Is this condition terminal? Inequality, stagnant living standards and the turbulence of global capitalism generate profound political discontent. They give oxygen to progressive protest movements as well as populist reactionaries, as the convulsions in US politics show. But only a facile determinism reads off political progress from economic crisis. There is nothing to guarantee that revulsion at political and economic elites will give birth to a new egalitarianism. The left needs a clearer headed view of the political terrain that it will face in the 2020s.

Demographic change is a given. Advanced democracies like Britain will get older and the weight of older voters in elections will increase, not diminish. The gap in turnout rates between young and old is unlikely to close, tilting politics even further towards the cultural concerns and economic interests of the over fifties. Leadership credentials and economic competence matter for these voters more than abstract appeals to equality. But a generation of young people will also enter middle age in the 2020s having endured the worst of the age of austerity, with lower wages, stymied home ownership aspirations and stunted career progression to show for it. So just as 20th century catch-all parties built cross-class electoral alliances, successful political movements in the coming decades will need to secure inter-generational voting blocs. Stitching these together will foreground the politics of family and focus policy attention on transfers of wealth and opportunity across multiple generations. 

Ageing will also ratchet up fiscal pressures on the state, as costs mount for the NHS, care of the elderly and pensions.
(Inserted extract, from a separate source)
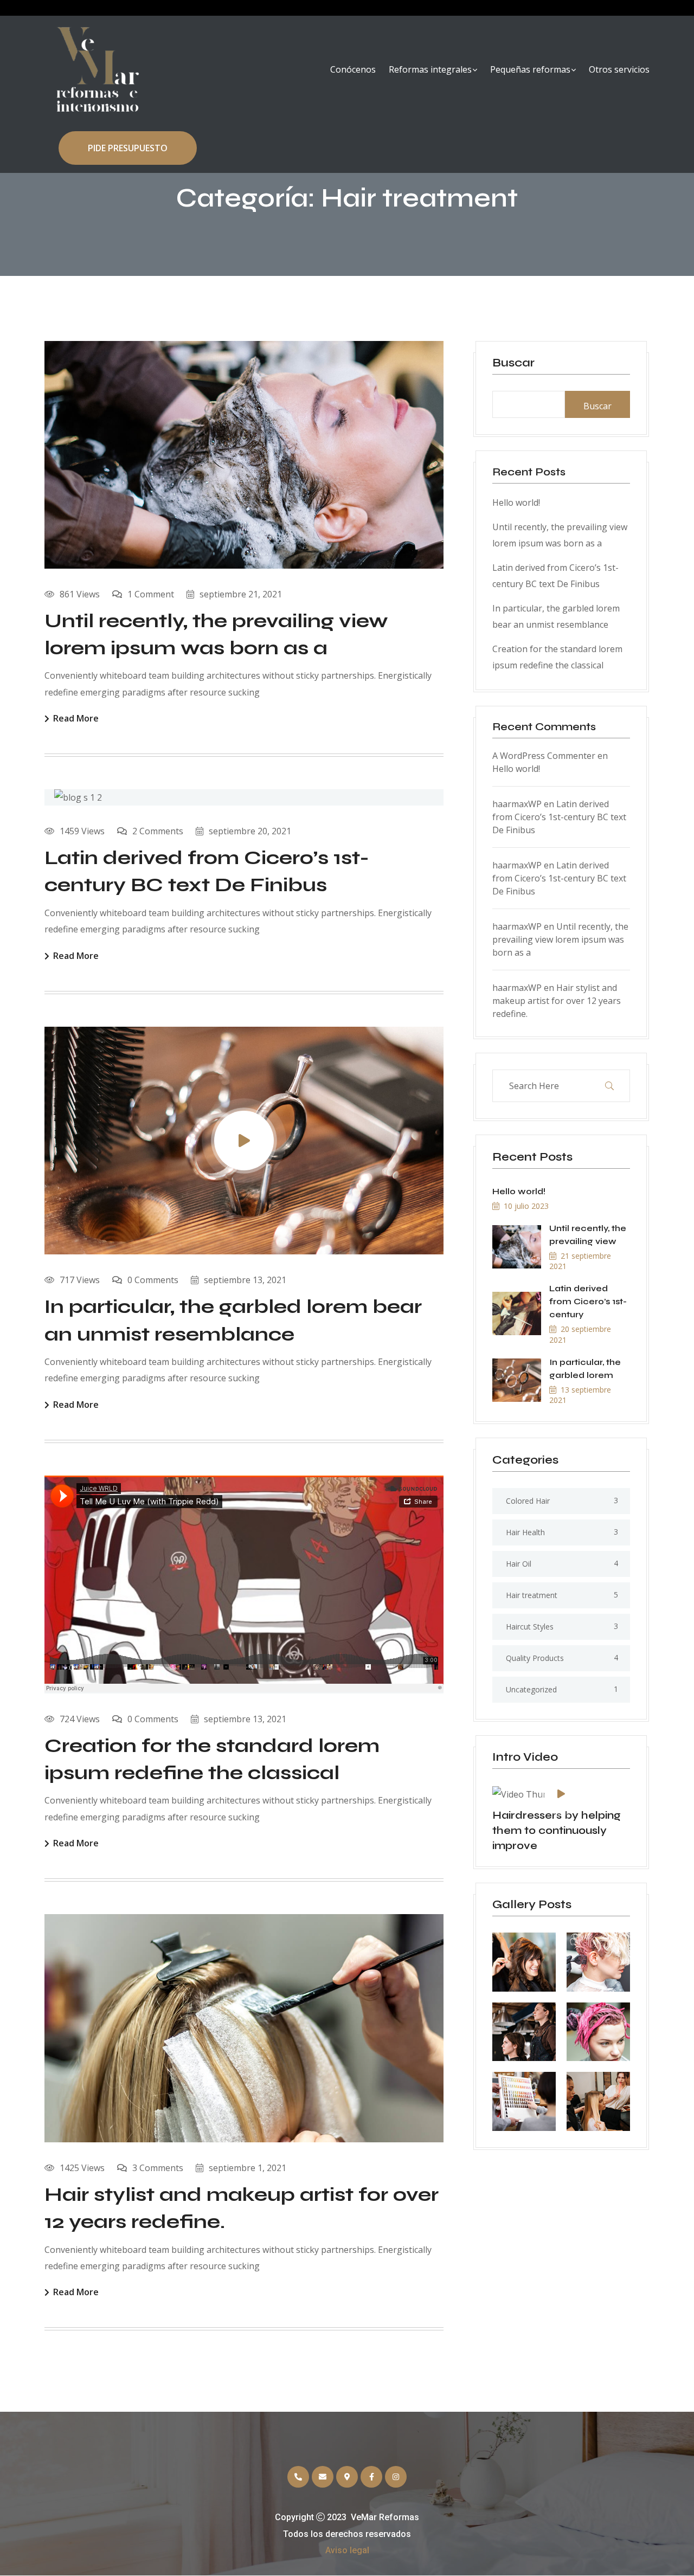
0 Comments (152, 1280)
But Britain’s tax base has been weakened by low productivity, corporate tax avoidance and expensive personal allowance giveaways. In the 2020s, this crunch will loom large over fiscal policy and force hard choices over priorities. Just as in the 1990s, we can expect public disquiet at the run-down of investment in public services to mount, but this time there won’t be the same spending headroom to respond to it. The political debate currently underway in Scotland about raising income tax is therefore a harbinger of the future for the rest of the UK.
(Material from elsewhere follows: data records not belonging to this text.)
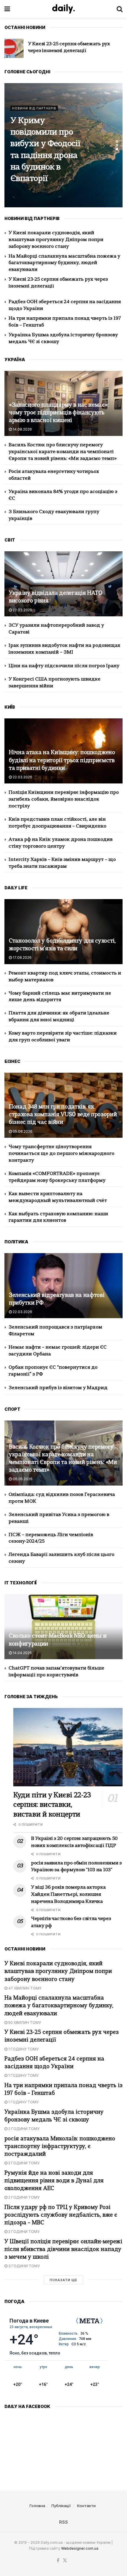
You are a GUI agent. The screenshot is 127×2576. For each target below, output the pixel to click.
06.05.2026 (22, 1479)
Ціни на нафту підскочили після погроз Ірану (64, 666)
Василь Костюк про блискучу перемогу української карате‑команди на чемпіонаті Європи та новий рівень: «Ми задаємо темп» (63, 452)
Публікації (61, 2505)
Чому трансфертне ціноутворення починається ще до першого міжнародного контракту (61, 1154)
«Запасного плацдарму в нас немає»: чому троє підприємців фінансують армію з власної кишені (59, 413)
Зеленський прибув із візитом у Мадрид (58, 1388)
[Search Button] (120, 9)
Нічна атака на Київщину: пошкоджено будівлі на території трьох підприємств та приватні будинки (62, 760)
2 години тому (23, 2128)
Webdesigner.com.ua (79, 2548)
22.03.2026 (22, 610)
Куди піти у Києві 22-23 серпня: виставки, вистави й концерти (44, 149)
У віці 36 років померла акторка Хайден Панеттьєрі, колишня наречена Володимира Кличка (68, 1894)
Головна (37, 2505)
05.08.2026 (22, 1131)
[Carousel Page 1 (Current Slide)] (117, 141)
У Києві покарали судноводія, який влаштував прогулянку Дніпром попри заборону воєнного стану (56, 240)
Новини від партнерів (34, 114)
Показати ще (63, 2280)
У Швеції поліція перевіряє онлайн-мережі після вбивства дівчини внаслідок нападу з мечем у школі (63, 2249)
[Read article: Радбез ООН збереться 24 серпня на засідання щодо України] (14, 48)
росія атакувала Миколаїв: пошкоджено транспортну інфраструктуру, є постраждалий (59, 2146)
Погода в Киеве (29, 2321)
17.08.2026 (22, 957)
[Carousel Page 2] (117, 145)
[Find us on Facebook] (58, 2560)
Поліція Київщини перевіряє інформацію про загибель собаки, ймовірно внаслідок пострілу (64, 799)
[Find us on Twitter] (65, 2560)
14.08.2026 (22, 429)
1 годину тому (23, 2049)
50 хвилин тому (24, 2022)
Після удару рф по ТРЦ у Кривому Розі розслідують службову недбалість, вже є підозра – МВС (60, 2215)
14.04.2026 (22, 1653)
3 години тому (23, 2266)
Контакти (86, 2505)
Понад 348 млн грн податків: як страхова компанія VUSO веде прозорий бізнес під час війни (63, 1114)
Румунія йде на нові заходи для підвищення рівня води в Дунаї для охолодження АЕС (54, 2181)
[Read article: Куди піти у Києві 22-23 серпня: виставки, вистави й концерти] (68, 1747)
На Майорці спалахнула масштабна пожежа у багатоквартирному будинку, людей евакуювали (64, 263)
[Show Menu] (7, 9)
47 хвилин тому (24, 1988)
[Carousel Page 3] (117, 149)
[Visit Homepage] (63, 9)
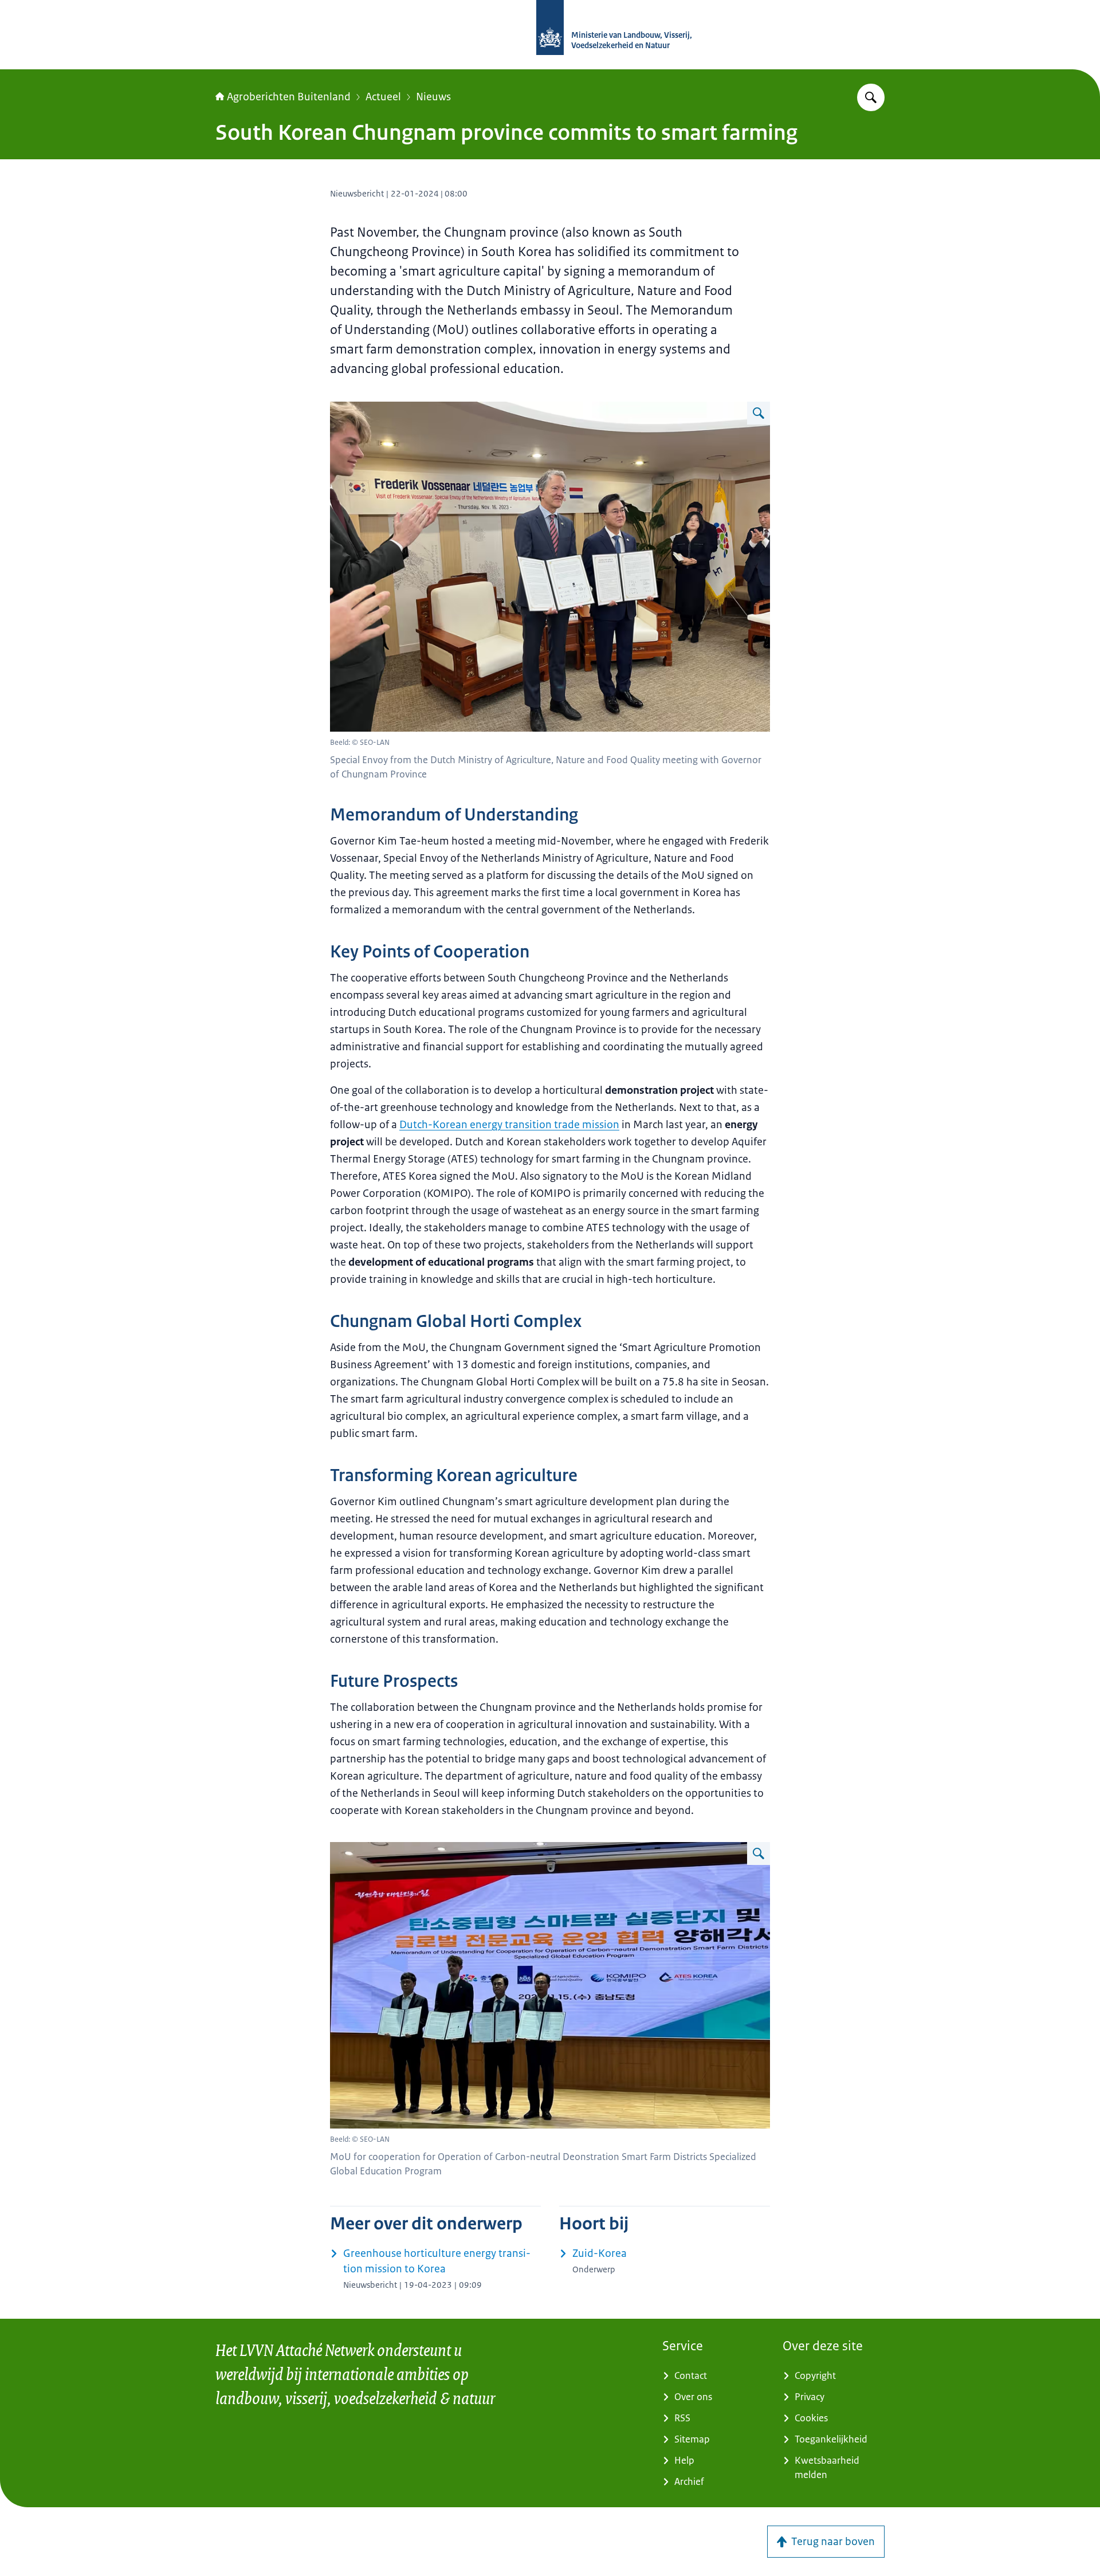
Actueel (383, 97)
Fiscal constraints will also force the left to take seriously the agenda of economic reform opened up under the ungainly title of “pre-distribution”. Without an account of how to generate and share prosperity more equitably within the market economy, social democracy is purposeless. But it will need a far more robust and plausible political strategy for achieving these ambitions than anything that has been on offer hitherto. Technological change will not usher in a new economy of its own accord, and without the solid base of an organised working class to ground its politics, the left needs to be open to a wide set of alliances with businesses, big and small. Combining economic radicalism with credibility and popular appeal, particularly to voters who still blame it for the financial crisis, is the hardest challenge the left faces, but there is no getting away from it.
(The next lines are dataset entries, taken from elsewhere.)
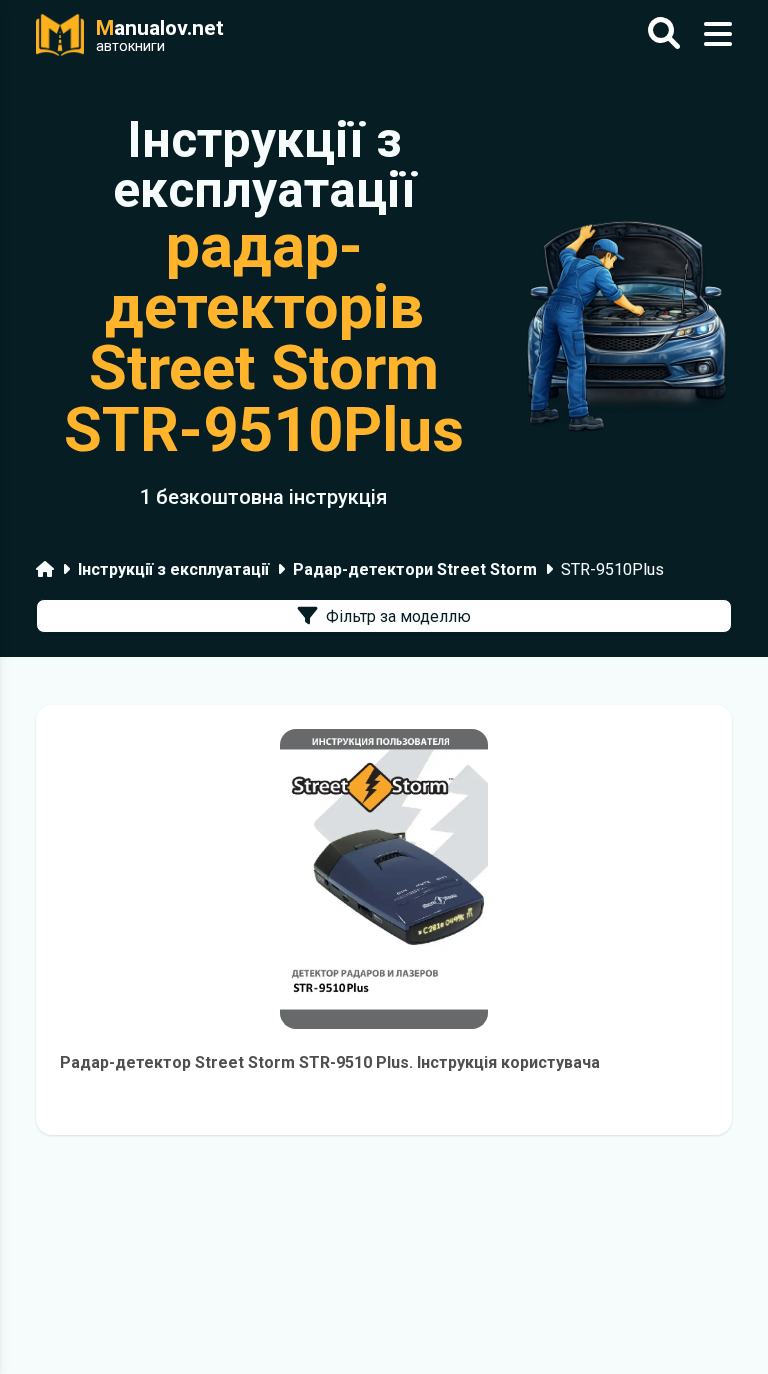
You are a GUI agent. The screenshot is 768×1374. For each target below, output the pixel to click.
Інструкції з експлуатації (173, 569)
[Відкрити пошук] (664, 34)
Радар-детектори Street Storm (415, 569)
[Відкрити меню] (718, 34)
On a note of optimism, the left is currently strong in cities, from which it can build out. Diversity is a strength in major urban centres, not a weakness, and powerful city leaders endow progressive politics with governing authority. Cities are the places where new social movements are most active and much of the energy of contemporary politics can be found, even if elections are fought on wider terrain. The task is to combine a propensity to decentralise and devolve with clear national political direction. The same holds with party reform: the mass political parties of the 20th century are dead, but networks can’t fight elections, so combining openness and democratic engagement, with discipline and national purpose, is vital. 

Nick Pearce is the director of the Institute for Public Policy Research.